Anche in First Man (2018), ultimo film all’attivo di Damien Chazelle, riusciamo a trovare la firma del regista: è attraverso il montaggio e i movimenti di camera che il cineasta di Providence riesce a infondere ritmo alla pellicola, rendendola estremamente musicale anche quando la musica è assente. Nel film in questione Chazelle riesce a trasmetterci un forte senso di claustrofobia attraverso l’uso dei suoni, giocando magistralmente con ciò che ci mostra e ciò che, invece, decide di non inquadrare (restringendo, ad esempio, il campo visuale di una soggettiva).

Con The Eddy (2020), serie tv disponibile su Netflix da qualche giorno, Chazelle si affaccia al medium della serialità televisiva e anche in questo caso la storia ruota attorno a una jazz band che cerca di farsi strada nel mondo musicale. Il jazz è visto come un’ancora di salvezza, una via di fuga, qualcosa a cui aggrapparsi e da cui trarre un senso di completezza; spesso percepiamo questo potere catartico della musica, sottolineato dal lento avvicinarsi della macchina da presa al volto dei personaggi, intenti ad ascoltare o a suonare un pezzo jazz.

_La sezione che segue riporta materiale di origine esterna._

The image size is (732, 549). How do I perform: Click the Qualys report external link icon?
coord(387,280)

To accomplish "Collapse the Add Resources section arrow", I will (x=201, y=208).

E sono le stesse parole del regista, rilasciate in un’intervista a Variety, a confermarci quello che è il suo pensiero riguardo l’importanza della musica: “The music is a kind of a refuge for the characters, a medicine for them, each character has a different reason to need this music. I guess it’s one of the things that I always find compelling about jazz, especially today, is that it’s not an art form that you go into because you want to be on magazine covers, or to be wined and dined. Jazz requires total devotion and an insane work ethic, without the material rewards.